INSTRUCTIONS FOR THE TASK ▸
From the line with "June 2026 (1085, 443)" through the line with "CH Real Estate (648, 480)", repeat the entries verbatim, both end lines included, and add nothing.

Data extracted from a collection:
· · ·

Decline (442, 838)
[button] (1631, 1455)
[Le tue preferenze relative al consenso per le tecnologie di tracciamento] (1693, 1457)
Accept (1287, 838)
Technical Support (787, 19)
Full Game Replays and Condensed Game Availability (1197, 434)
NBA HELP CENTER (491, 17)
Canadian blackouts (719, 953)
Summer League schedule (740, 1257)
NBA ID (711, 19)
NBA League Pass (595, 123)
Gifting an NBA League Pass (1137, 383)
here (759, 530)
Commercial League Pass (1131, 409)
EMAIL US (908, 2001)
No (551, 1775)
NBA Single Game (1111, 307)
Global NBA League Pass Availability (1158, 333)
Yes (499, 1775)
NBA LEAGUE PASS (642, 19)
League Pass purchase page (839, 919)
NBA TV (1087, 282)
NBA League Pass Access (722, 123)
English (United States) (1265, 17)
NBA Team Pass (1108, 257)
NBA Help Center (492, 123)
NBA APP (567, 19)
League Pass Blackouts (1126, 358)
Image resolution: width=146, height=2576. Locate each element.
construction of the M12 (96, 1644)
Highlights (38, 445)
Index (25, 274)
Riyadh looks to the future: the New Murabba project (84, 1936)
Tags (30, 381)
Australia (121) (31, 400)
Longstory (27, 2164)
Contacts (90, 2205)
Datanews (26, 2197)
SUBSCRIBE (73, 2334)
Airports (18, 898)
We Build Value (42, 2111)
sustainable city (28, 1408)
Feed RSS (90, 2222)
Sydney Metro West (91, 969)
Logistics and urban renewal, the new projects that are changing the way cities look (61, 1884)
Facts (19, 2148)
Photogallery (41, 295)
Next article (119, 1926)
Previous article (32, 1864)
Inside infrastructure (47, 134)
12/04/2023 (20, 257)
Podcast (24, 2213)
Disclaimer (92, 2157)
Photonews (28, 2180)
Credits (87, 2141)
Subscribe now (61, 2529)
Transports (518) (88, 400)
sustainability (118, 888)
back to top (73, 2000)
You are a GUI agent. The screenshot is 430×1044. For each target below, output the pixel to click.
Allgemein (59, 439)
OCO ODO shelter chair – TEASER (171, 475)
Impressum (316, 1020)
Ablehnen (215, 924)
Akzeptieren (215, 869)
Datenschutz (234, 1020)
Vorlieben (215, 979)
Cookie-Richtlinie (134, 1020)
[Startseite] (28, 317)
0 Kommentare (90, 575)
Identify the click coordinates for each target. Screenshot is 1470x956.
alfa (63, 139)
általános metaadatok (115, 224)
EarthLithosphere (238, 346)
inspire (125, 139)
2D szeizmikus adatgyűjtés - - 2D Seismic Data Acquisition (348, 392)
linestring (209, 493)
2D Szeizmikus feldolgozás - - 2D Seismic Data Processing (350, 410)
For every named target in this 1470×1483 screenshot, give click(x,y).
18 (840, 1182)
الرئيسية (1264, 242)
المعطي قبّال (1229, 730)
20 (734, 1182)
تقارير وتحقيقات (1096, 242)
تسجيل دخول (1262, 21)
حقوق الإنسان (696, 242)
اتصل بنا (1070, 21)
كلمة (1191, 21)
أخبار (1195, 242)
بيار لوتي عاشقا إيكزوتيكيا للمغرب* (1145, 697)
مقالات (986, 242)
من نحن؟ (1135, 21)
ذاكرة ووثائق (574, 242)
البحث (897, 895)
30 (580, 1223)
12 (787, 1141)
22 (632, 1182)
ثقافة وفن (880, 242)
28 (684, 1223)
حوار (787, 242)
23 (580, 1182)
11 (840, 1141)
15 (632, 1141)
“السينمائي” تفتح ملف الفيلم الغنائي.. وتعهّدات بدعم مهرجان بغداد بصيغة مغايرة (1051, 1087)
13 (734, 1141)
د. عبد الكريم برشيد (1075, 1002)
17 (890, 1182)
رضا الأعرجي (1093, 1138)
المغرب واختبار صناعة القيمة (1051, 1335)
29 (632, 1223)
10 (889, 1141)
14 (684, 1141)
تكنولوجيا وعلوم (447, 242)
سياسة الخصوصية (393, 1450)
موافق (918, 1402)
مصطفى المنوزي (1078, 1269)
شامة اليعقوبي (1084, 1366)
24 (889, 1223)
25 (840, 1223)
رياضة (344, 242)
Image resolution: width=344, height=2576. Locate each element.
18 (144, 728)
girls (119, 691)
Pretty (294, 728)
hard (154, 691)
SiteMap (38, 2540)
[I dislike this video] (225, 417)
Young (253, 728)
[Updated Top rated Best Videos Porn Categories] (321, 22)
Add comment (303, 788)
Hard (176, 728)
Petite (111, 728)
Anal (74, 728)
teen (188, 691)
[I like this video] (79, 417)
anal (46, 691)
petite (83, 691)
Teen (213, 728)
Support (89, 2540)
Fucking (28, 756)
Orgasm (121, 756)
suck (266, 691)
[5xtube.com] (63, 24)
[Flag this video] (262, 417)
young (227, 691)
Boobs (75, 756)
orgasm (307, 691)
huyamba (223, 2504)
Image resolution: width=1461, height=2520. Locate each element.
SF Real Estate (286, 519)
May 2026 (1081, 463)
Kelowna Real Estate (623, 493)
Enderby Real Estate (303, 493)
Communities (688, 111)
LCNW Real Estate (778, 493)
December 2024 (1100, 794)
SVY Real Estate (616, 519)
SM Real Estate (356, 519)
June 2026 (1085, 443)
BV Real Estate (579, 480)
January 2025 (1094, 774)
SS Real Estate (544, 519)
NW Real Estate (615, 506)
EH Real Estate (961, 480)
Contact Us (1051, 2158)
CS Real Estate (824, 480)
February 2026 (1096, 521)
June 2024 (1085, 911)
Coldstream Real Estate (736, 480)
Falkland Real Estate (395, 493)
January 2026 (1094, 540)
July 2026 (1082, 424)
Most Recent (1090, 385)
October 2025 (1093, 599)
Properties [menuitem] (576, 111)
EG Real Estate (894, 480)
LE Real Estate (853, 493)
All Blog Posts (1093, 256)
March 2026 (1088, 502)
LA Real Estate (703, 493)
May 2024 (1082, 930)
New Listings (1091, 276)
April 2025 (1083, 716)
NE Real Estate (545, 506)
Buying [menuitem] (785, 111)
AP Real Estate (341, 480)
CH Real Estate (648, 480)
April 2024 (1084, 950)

· · ·

EXERCISE RESULT ▸
June 2026 (1085, 443)
BV Real Estate (579, 480)
January 2025 (1094, 774)
SS Real Estate (544, 519)
NW Real Estate (615, 506)
EH Real Estate (961, 480)
Contact Us (1051, 2158)
CS Real Estate (824, 480)
February 2026 (1096, 521)
June 2024 (1085, 911)
Coldstream Real Estate (736, 480)
Falkland Real Estate (395, 493)
January 2026 (1094, 540)
July 2026 (1082, 424)
Most Recent (1090, 385)
October 2025 (1093, 599)
Properties [menuitem] (576, 111)
EG Real Estate (894, 480)
LE Real Estate (853, 493)
All Blog Posts (1093, 256)
March 2026 (1088, 502)
LA Real Estate (703, 493)
May 2024 (1082, 930)
New Listings (1091, 276)
April 2025 (1083, 716)
NE Real Estate (545, 506)
Buying [menuitem] (785, 111)
AP Real Estate (341, 480)
CH Real Estate (648, 480)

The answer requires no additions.